• _TEXTO FORNECIDO_:
:::

Domingos Caeiro, “Público”
(sem link)
O
crescente isolamento de Israel foi suficientemente explícito na Assembleia
Geral das Nações Unidas para convencer Benjamin Netanyahu a envolver-se num
eventual acordo.
(…)
Nestes dois anos, Benjamin Netanyahu não deu
sinais de pretender
negociar.
(…)
[Benjamin Netanyahu] lidera um
Governo cujo equilíbrio está nas mãos de dois ministros fanáticos, um dos quais
defende que o direito internacional não se aplica a Israel porque os judeus são
um povo eleito por vontade divina.
(…)
Se este
plano
tem algum mérito no imediato, é o de resgatar os reféns, pôr fim ao massacre e
de permitir a entrada de assistência humanitária no enclave.
(…)

:::

Registos do conjunto de dados
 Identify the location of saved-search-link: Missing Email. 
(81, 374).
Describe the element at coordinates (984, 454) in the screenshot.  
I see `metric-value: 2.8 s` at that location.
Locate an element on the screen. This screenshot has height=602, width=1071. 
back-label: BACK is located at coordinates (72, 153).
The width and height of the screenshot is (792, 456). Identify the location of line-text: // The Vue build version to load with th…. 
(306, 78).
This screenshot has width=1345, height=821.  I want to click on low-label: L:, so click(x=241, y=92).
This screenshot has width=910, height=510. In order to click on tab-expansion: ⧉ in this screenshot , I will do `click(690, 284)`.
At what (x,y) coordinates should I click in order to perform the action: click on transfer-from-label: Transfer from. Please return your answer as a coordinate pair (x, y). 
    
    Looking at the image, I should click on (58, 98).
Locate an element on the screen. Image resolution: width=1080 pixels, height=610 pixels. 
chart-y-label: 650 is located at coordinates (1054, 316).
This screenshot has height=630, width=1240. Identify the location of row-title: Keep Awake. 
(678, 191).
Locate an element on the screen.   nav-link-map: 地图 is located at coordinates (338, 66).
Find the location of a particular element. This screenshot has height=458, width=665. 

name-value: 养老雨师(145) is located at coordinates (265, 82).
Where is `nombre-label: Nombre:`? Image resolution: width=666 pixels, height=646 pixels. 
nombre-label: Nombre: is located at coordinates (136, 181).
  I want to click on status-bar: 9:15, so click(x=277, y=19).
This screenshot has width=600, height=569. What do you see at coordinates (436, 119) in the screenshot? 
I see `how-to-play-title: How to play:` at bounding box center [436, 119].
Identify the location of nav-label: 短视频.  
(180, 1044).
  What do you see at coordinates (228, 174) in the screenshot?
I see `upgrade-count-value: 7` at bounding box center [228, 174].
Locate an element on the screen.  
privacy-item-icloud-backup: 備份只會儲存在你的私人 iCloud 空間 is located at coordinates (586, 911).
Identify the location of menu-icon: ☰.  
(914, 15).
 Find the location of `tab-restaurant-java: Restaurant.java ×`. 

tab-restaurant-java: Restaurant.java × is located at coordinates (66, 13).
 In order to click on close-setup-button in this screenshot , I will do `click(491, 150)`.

:::

• _ATIVIDADE_: Segundo o texto fornecido, por que razão um dos ministros do Governo de Benjamin Netanyahu defende que o direito internacional não se aplica a Israel? Responda apenas com base no texto fornecido.

• _A SUA RESPOSTA_: Porque os judeus são um povo eleito por vontade divina.